• _Text excerpt_:
Not a bad story, but it probably won’t leave readers breathless. Spy-vs.-spy fans might give it a try.

A COLDER WAR

An intriguing novel of espionage and deceit set primarily in current-day Turkey.

“Spying is waiting,” observes one of two spies waiting for the Iranian exfiltration code-named HITCHCOCK. Their wait ends when they witness a Mercedes explode with the Iranian inside. Soon, the spy named Paul Wallinger is killed when his Cessna crashes. Evidence suggests he committed suicide, but could it have been murder? In London, disgraced SIS agent Tom Kell comes in from the cold to try to learn the truth about the mysterious deaths. Do the Brits have a mole in their midst? Do the Americans at Langley care a whit about the life of a British agent? Kell ponders these questions over many cigarettes—lots of smoking goes on in this story. Wallinger’s daughter, Rachel, also wants to know the truth about the “accident,” and she places herself in harm’s way to find out. The Russians, the Americans, the Iranians and the Brits all have a stake in this “game between spies” drama. Everything to Kell becomes "a clue, a tell, a signal—or a blind alley." The plotting is solid if unexceptional—the twists and turns are unlikely to shock—and the characters are developed just deeply enough to do the job. On the other hand, the details are nicely done; for example the vivid descriptions of the Bosporus: "Kell went outside into the humid afternoon...smoking a cigarette as a rainbow arced across his shoulder towards the distant minarets of Aya Sofia." Obviously this is Cold War fare, but what the "colder war" of the title is colder than is unclear. Colder than the McCarthy era? Colder than the Cuban missile crisis? Nah.

• _Task requirements_:
Answer from the review of A Colder War:
(a) In what country is the novel primarily set?
(b) How is Paul Wallinger killed?
(c) What is the code name of the Iranian exfiltration?
None of the lines that come next has any bearing on this review.

• _Source material_:

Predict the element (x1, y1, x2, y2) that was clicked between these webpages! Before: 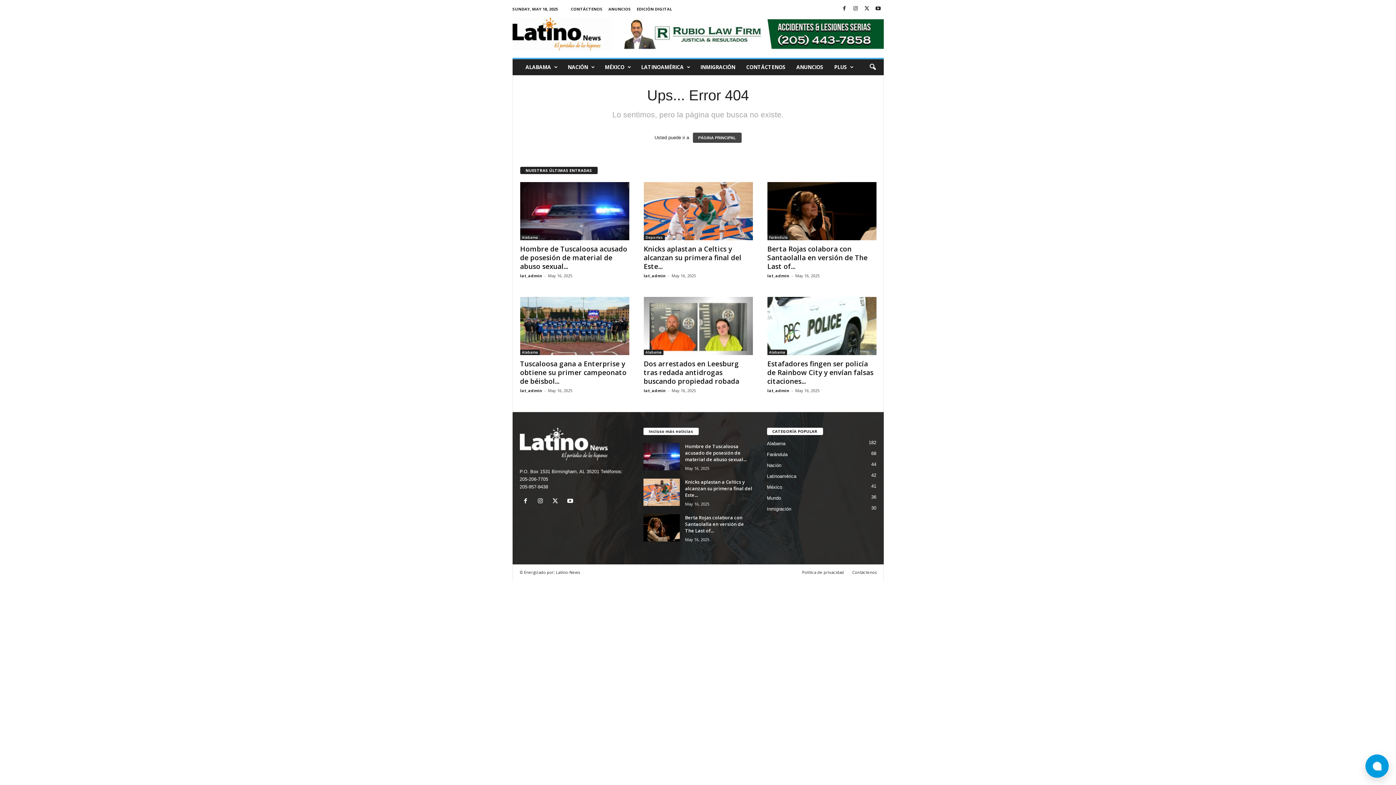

• _Exercise answer_:
(a) Turkey
(b) His Cessna crashes.
(c) HITCHCOCK